A subduction zone could be the maximum of half the planet for a solid plate or the whole planet's circumference for soft plates forming bernard cells (which is essentially a torus-shaped planet with a small inner diameter in the limit of size). These could be extended temporarily by instabilities (wiggly edges). Those limits are for a linear mountain range. It's perfectly plausible to have a circular one or a network though if that counts. In such a case you could have a checkerboard pattern of upthrust and subducted plates. There's no real limit if you don't limit the planet's size. A lower amount of "instabilities" increases likelihood of larger ranges while reducing the chance of the super long "wiggly-extrema".

An example of instability would be rock having a non-uniform shear strength or non-uniform plate sizes. As we drag our maximum shear strength lower and widen the range of values within a plate we get more cases where "edge wear" can occur on the mountain range. The "edge-wear" in a plate collision would be the tips of the mountain range being scraped off the plate or a wiggly mountain proper being flattened against a subduction zone.

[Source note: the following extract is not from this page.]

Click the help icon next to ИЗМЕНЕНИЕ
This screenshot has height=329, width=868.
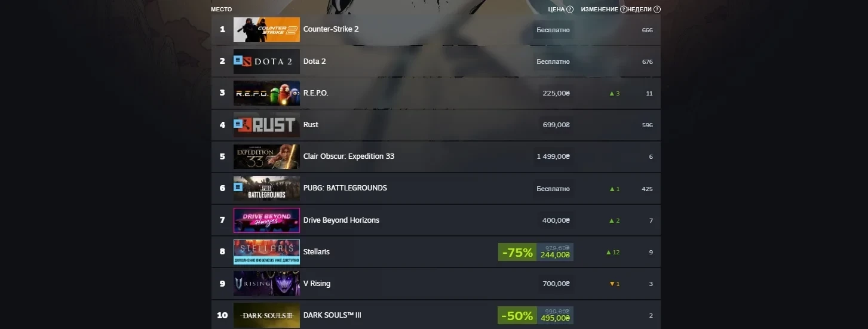pyautogui.click(x=624, y=10)
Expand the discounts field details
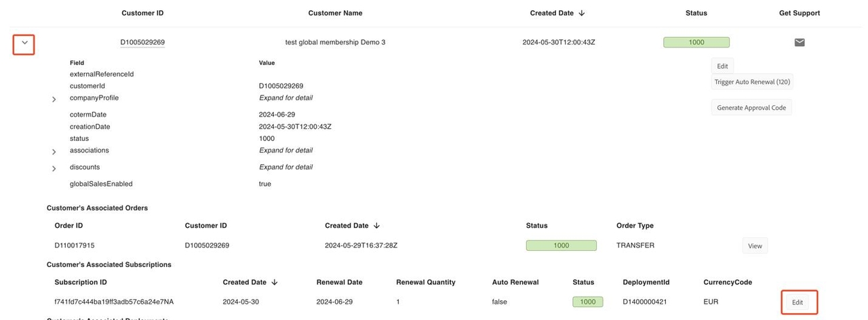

So length is kinda variable. A solid upper limit would be the setup with the most bernard cells you could get for your given material strength. But a lot of specifics can drag the limit all the way down to just half the circumference (our basic hard plate case).

Maximum width of a mountain is already set by the material strengths and was covered in the answer to the tallest vertical height. When you achieve the maximum height you'll have the largest width. Anything wider next to the mountain will be past an inflection point in the slope that measures our true width.

Example: You have a pile of sand and make it as tall as you can by adding to the peak. It will have a specific angle of slope. It will be a convex mountain. If you add material at the base around it then it will not be structurally part of the sand pile. The part where your added sand at the base makes the mountain convex and is under its own separate structural support.